WHAT IS NEEDED: Rewrite the lines starting with the line that contains "Where should I click to: Check" and going on through the line that contains "This screenshot has height=180, width=285.", replacing "Open the" with "Go to the" and leaving everything else unchanged. Give only those lines, without the pictures.

Pointing data for screenshots

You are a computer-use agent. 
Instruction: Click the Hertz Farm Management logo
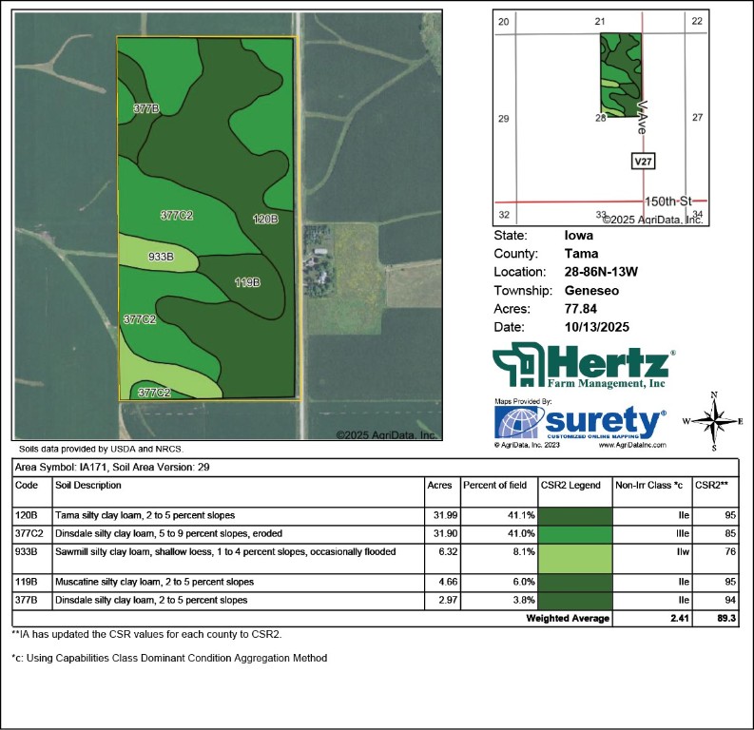(584, 365)
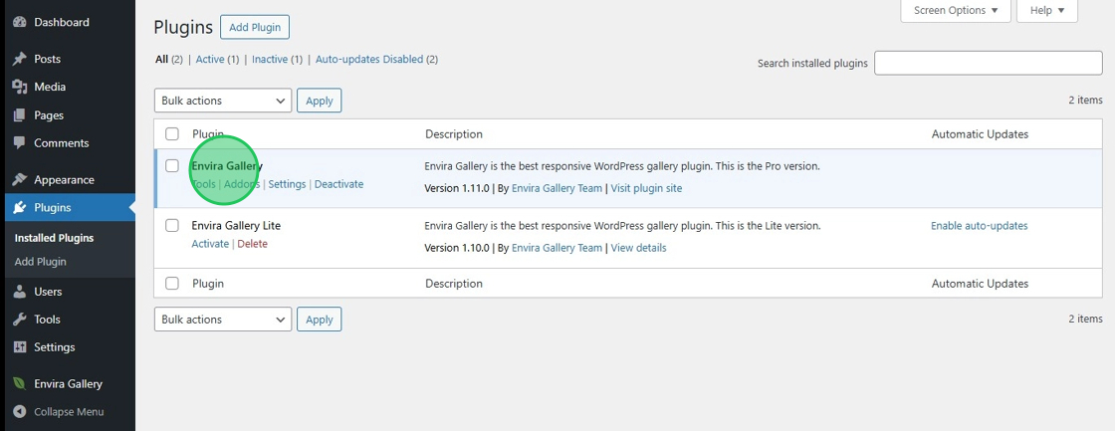The width and height of the screenshot is (1115, 431).
Task: Click the Comments speech bubble icon
Action: pyautogui.click(x=19, y=143)
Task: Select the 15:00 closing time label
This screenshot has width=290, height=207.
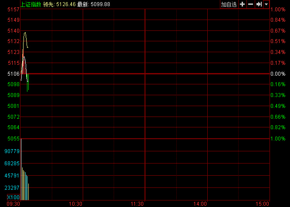Action: pyautogui.click(x=262, y=204)
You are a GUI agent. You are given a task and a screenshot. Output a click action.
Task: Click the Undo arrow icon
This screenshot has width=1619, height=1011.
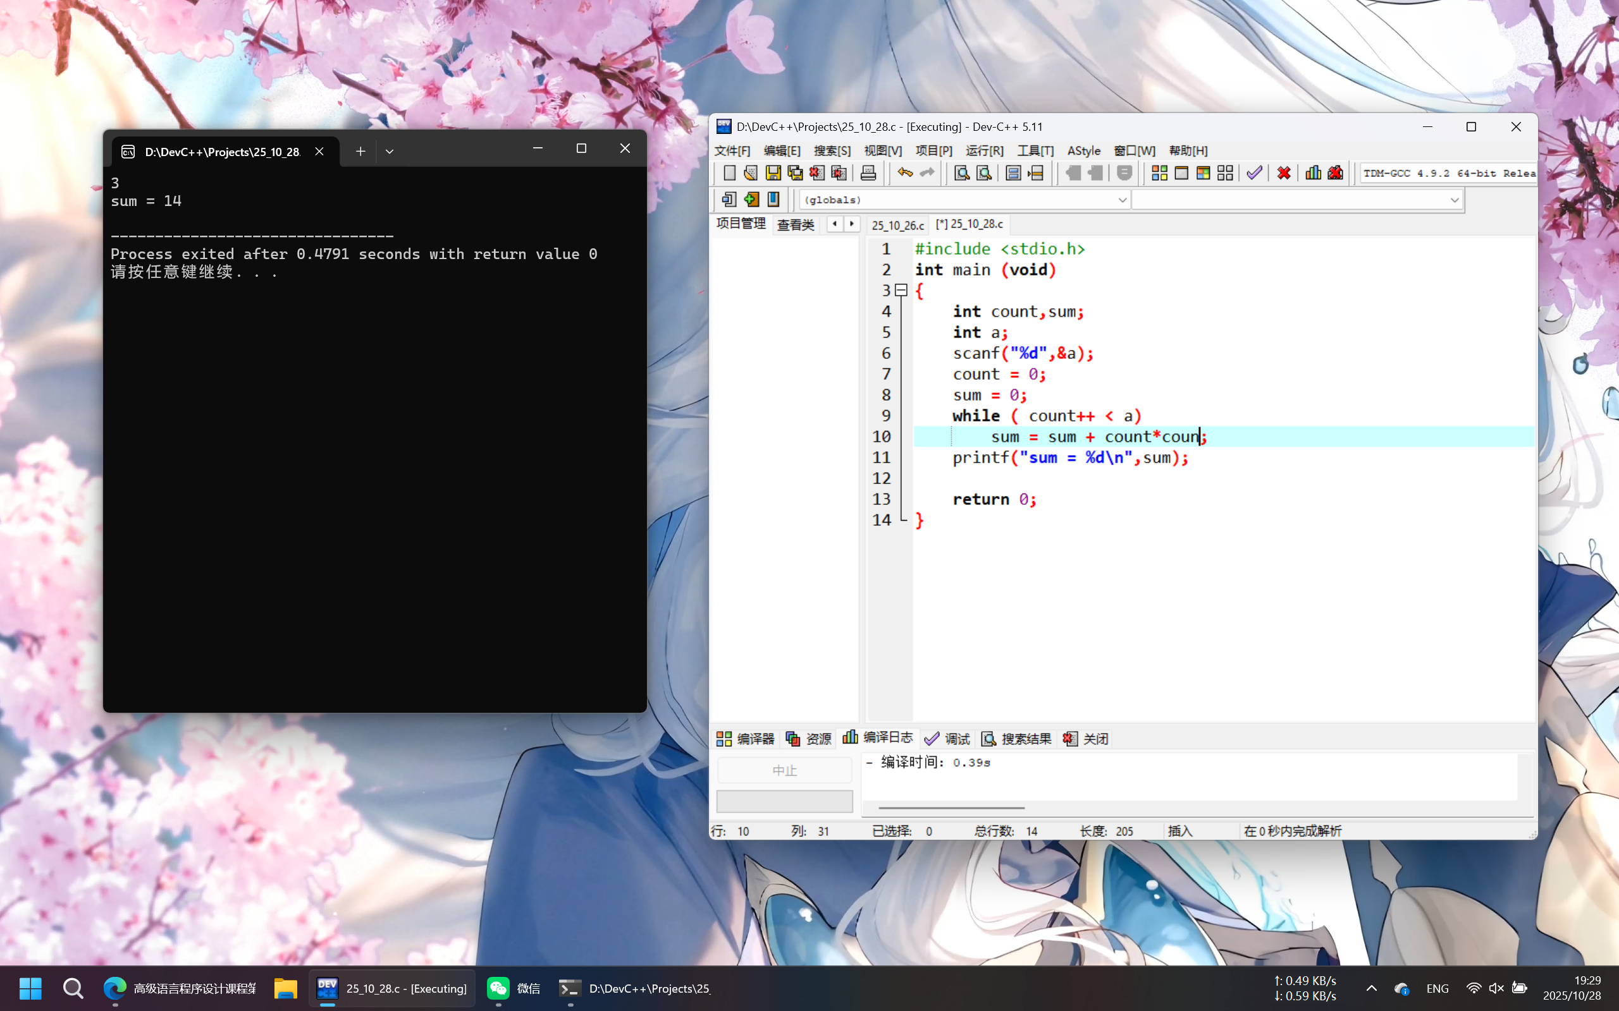(x=904, y=173)
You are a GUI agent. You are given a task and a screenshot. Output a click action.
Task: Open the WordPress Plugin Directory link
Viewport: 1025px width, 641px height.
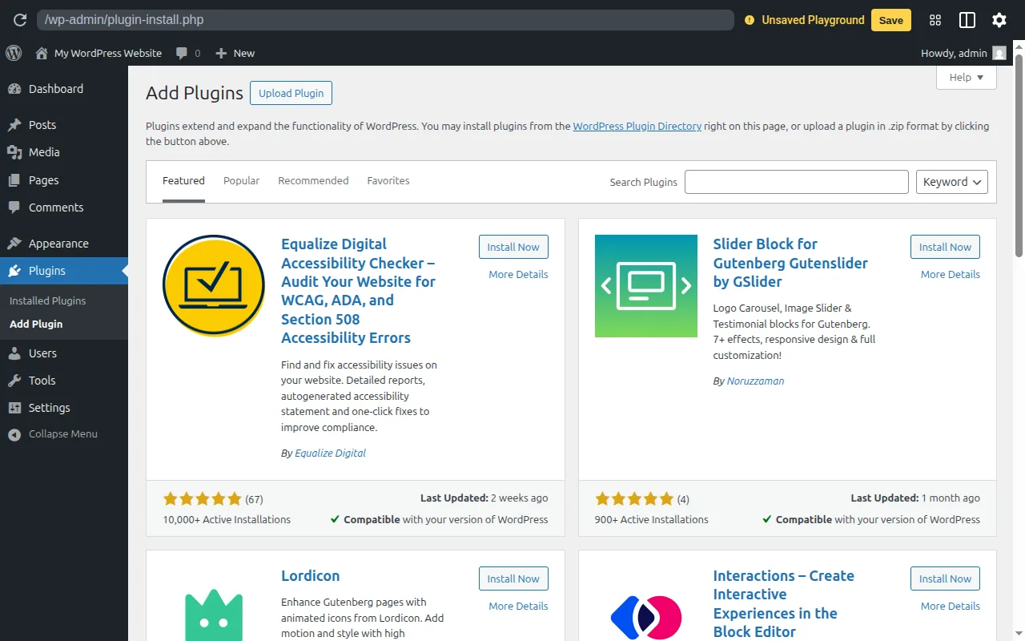coord(637,126)
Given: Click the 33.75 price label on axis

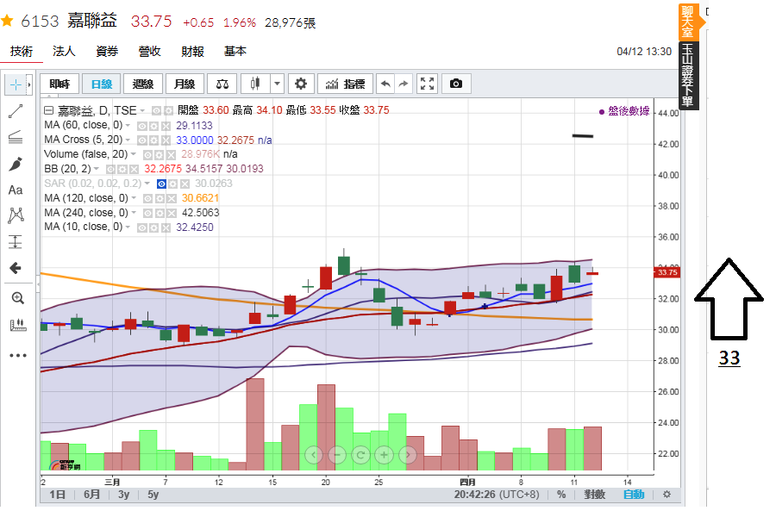Looking at the screenshot, I should coord(667,272).
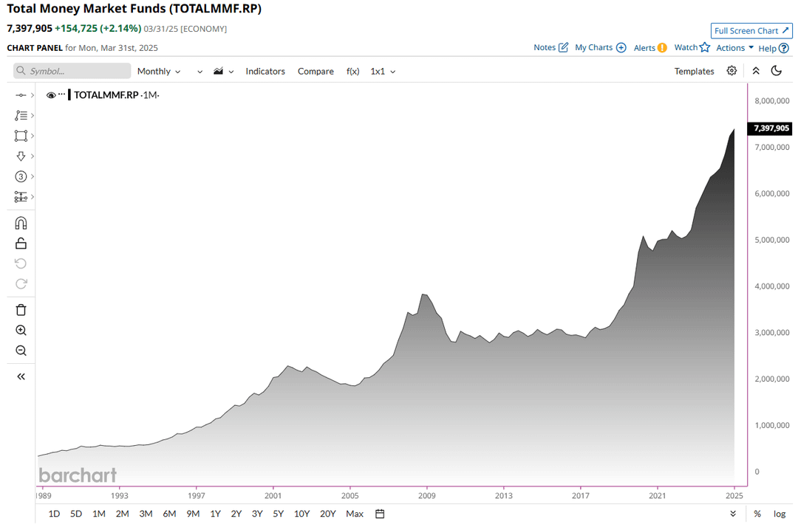Open the chart type dropdown
This screenshot has height=527, width=798.
(219, 71)
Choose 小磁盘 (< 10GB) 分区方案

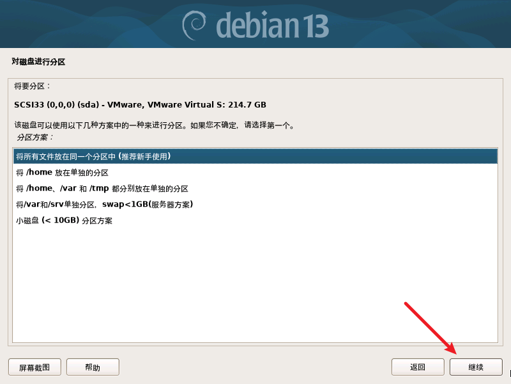click(x=255, y=220)
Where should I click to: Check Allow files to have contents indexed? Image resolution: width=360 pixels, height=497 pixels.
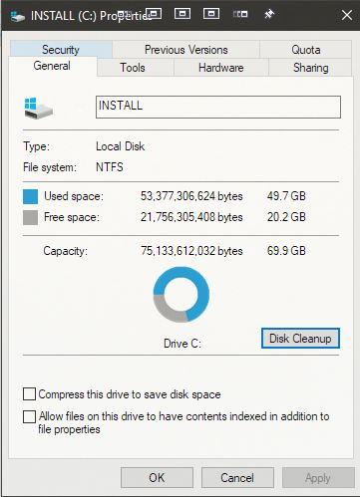point(29,416)
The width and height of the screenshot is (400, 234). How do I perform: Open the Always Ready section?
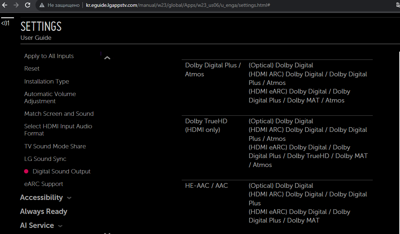43,211
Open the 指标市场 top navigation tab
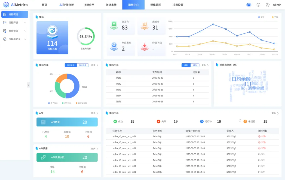This screenshot has height=180, width=285. (x=111, y=5)
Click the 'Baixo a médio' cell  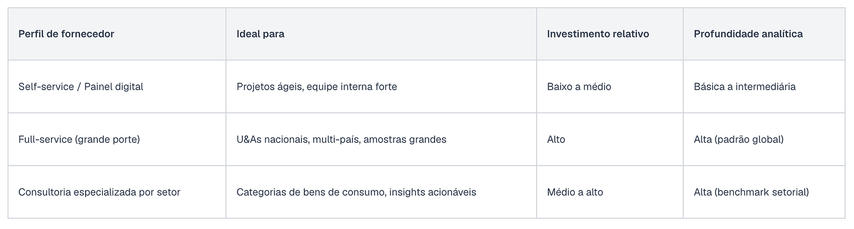pyautogui.click(x=610, y=86)
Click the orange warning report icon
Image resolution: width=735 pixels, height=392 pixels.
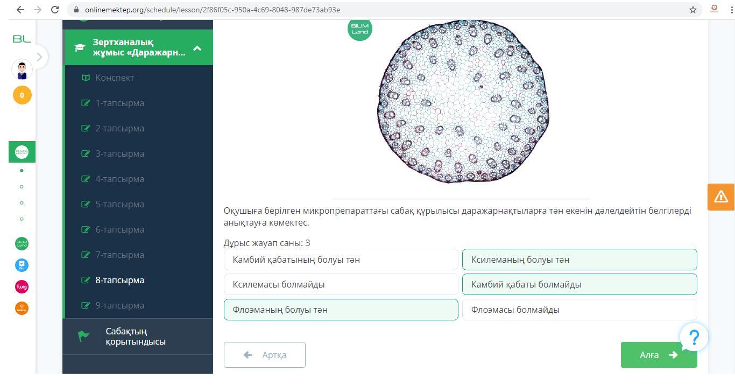click(x=720, y=197)
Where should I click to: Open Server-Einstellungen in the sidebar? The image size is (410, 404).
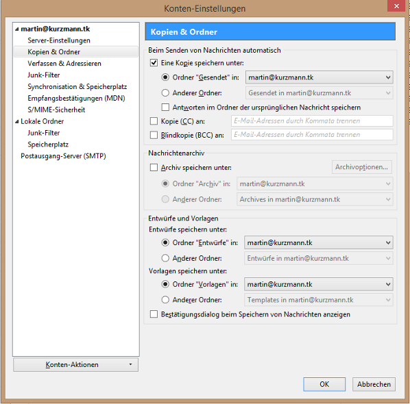pos(59,40)

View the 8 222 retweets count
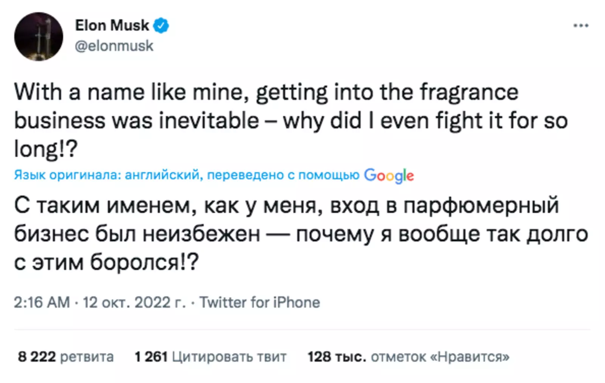pyautogui.click(x=37, y=357)
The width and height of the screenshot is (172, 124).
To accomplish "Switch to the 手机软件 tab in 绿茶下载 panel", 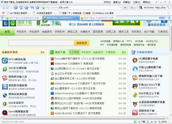I will 86,52.
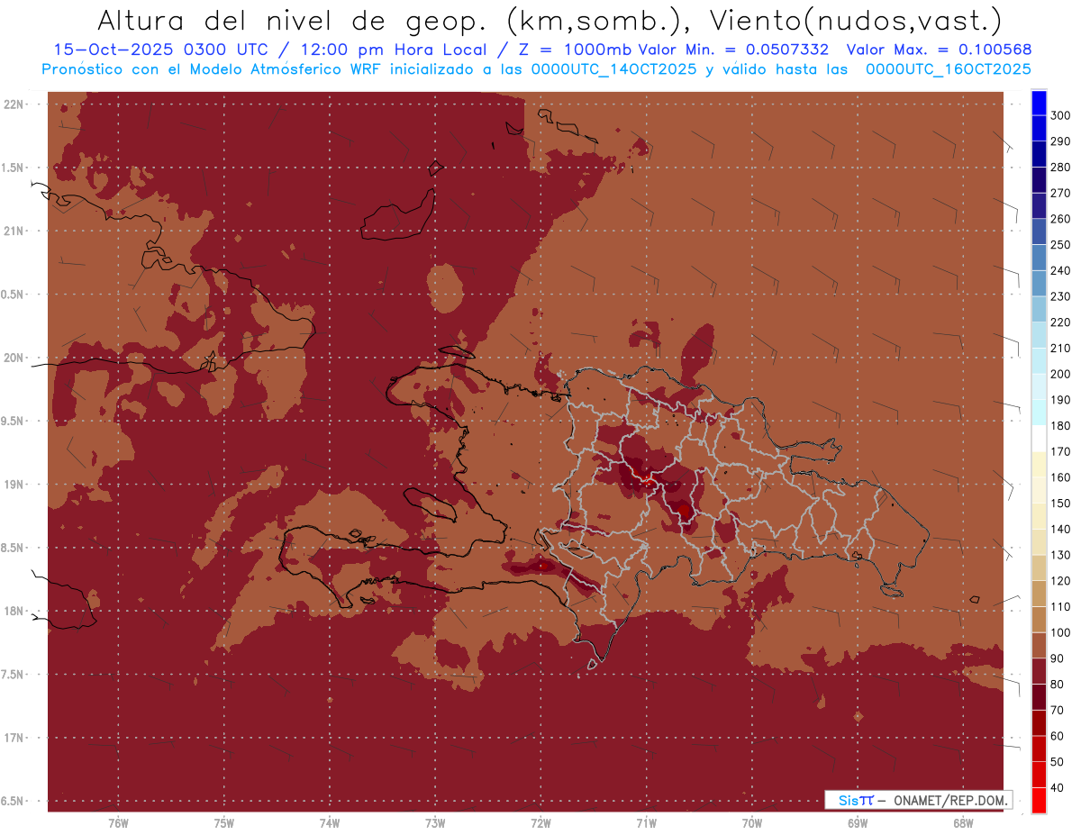Select the top blue swatch above 300
This screenshot has height=835, width=1081.
pyautogui.click(x=1038, y=103)
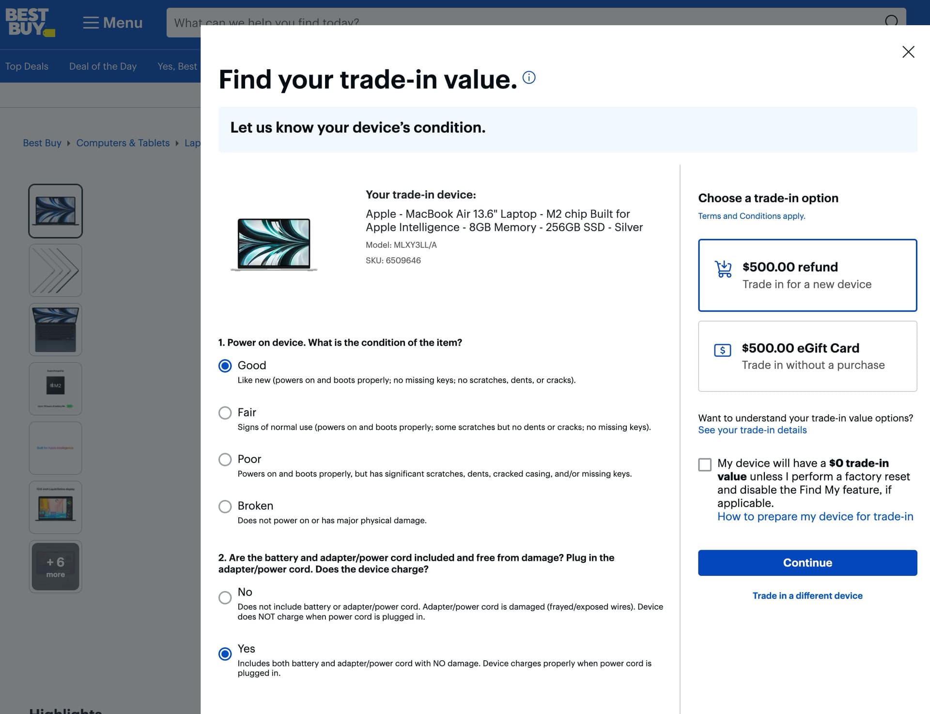The width and height of the screenshot is (930, 714).
Task: Choose the Poor condition option
Action: coord(225,459)
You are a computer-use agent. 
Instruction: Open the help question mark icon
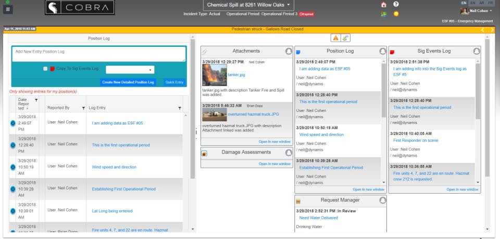pyautogui.click(x=396, y=4)
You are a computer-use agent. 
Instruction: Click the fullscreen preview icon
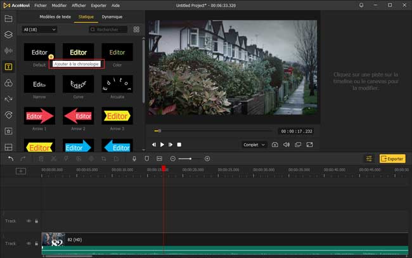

FULL ANSWER:
Where should I click to: Check Allow files to have contents indexed? Image resolution: width=360 pixels, height=497 pixels.
point(29,416)
The width and height of the screenshot is (400, 234). How do I perform: Go to the Always Ready section?
43,211
Go to the 指标市场 top navigation tab
This screenshot has height=180, width=285. (x=111, y=5)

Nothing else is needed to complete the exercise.